Some 30 million Kurds – a population 10 times larger than the Palestinian one – inhabit a large area at the heart of the Middle East (see map), about 100 times larger than the West Bank and the Gaza Strip put together. They have been under brutal occupation for centuries, their land torn between four oppressing countries –Turkey, Iran, Iraq and Syria. They have no state of their own, and they will not have one in the foreseeable future.
We hear a lot, both in the UN and from the EU, about ‘the legitimate aspirations of the Palestinian people’, but we hear nothing about those of the Kurdish people. Why is that? Could it be because their land is not occupied by Israel?
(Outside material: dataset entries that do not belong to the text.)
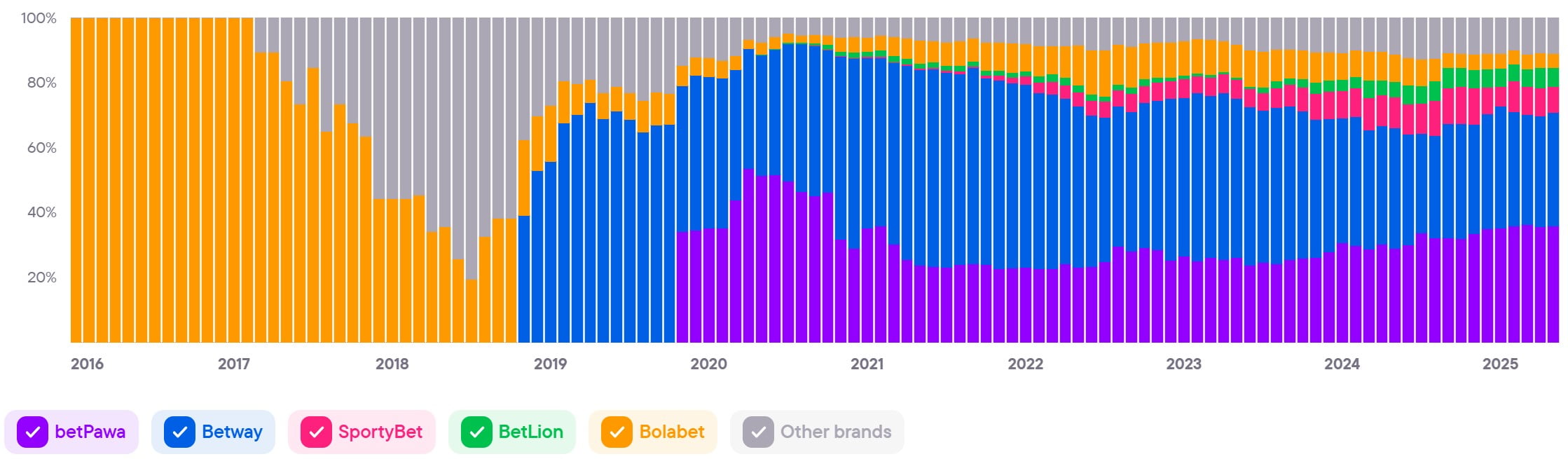Click the Other brands legend text
The image size is (1568, 459).
pos(835,432)
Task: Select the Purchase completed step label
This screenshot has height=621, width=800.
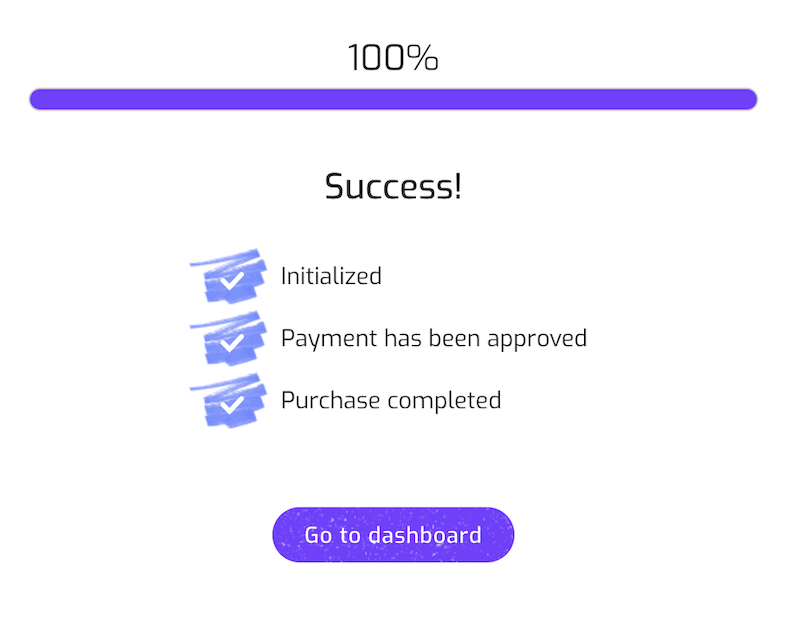Action: coord(390,401)

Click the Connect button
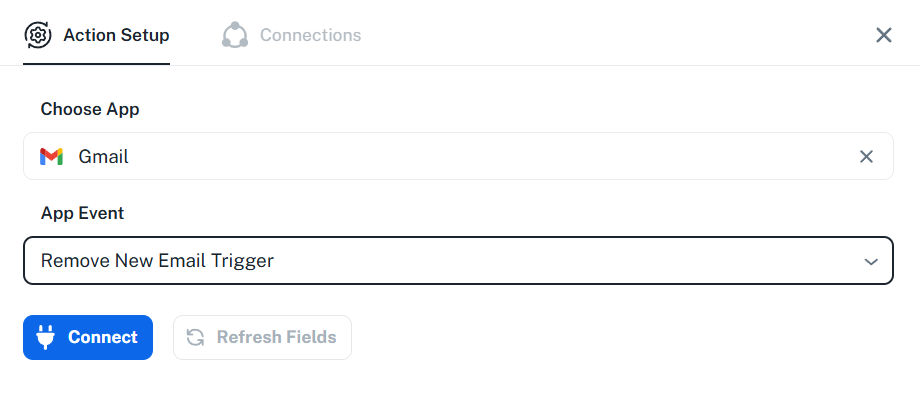[88, 338]
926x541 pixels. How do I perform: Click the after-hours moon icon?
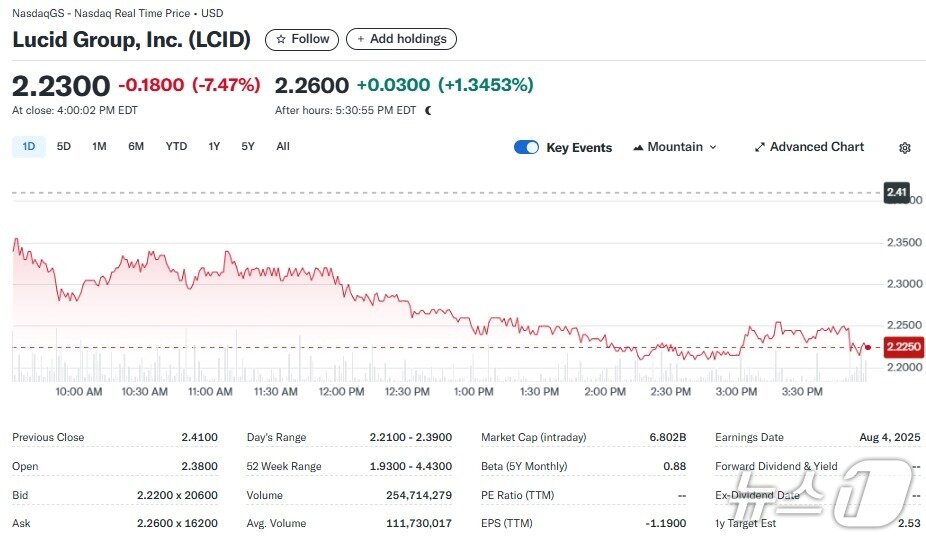(x=428, y=111)
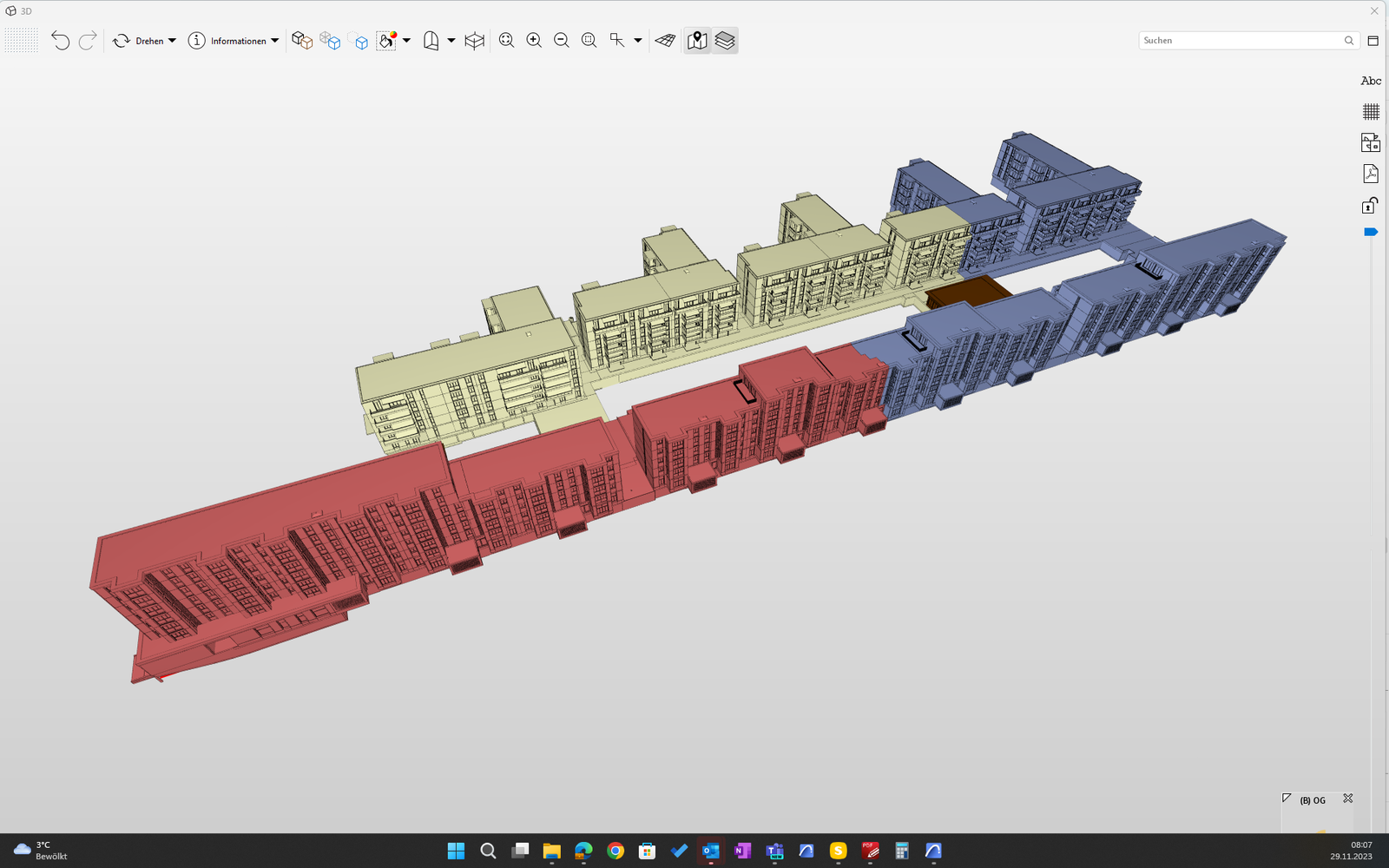Toggle the perspective ground grid icon

click(665, 41)
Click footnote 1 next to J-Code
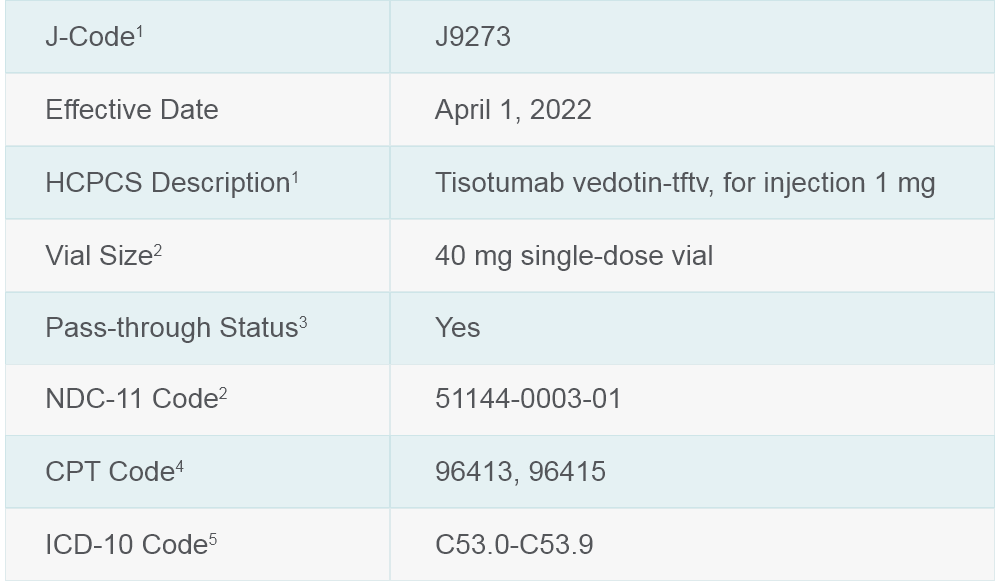The image size is (1000, 582). tap(140, 30)
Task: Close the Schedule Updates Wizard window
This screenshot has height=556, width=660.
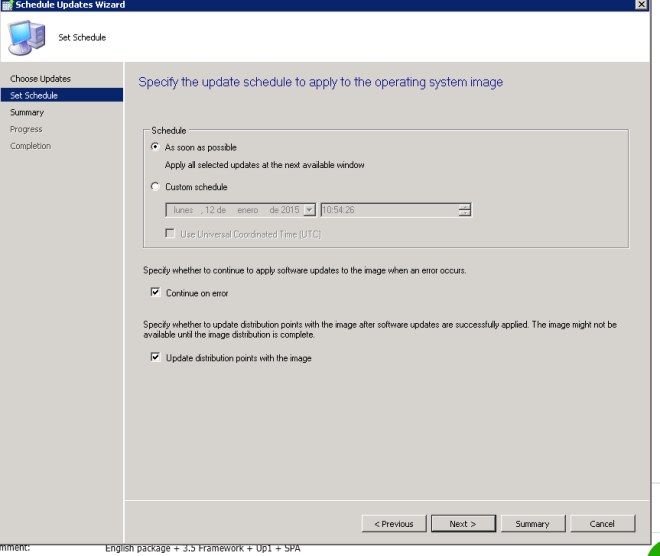Action: tap(640, 5)
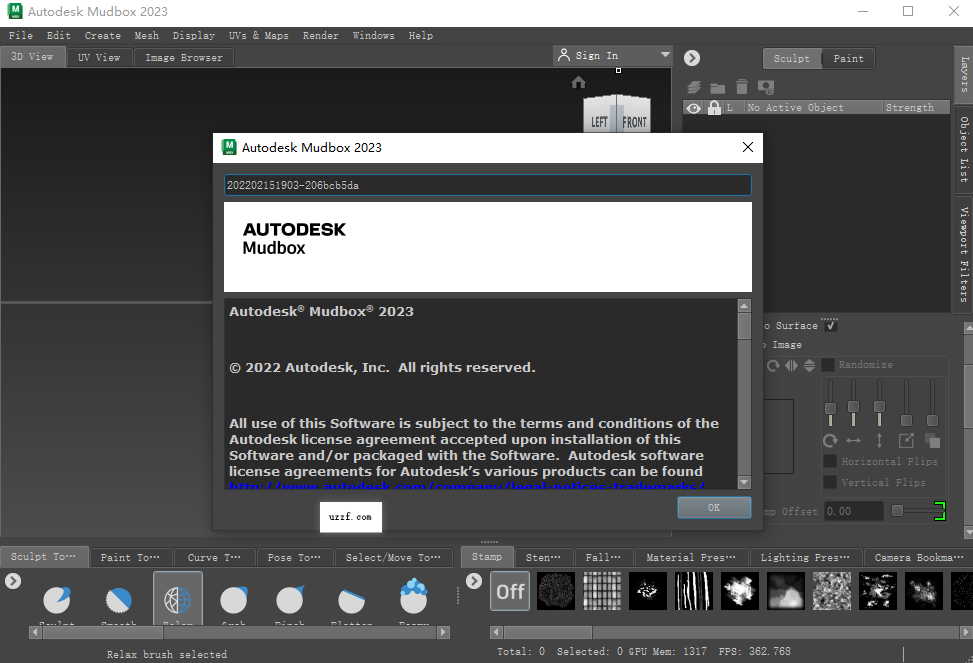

There were times in the Middle East when Israel supported the Kurds in their struggle for independence. Recently, however, it had been selling drones and arms to Turkey, arms used directly against the Kurds. We all know how grateful the Turkish government is for this aid – we hear its Prime Minister, Recep Tayyip Erdoğan, going for Israel’s throat on a daily basis.
So why can’t Israel truly support the Kurds? Why can’t it take their plight to the general assembly of the United Nations and to its Security Council on a regular basis? Why can’t it arrange government backed flotillas carrying humanitarian aid to set sail from Ashdod and Haifa towards Turkish ports?
Actions like these require leadership, constancy of purpose, strong nerves and boldness. All which are sorely lacking in Israel today.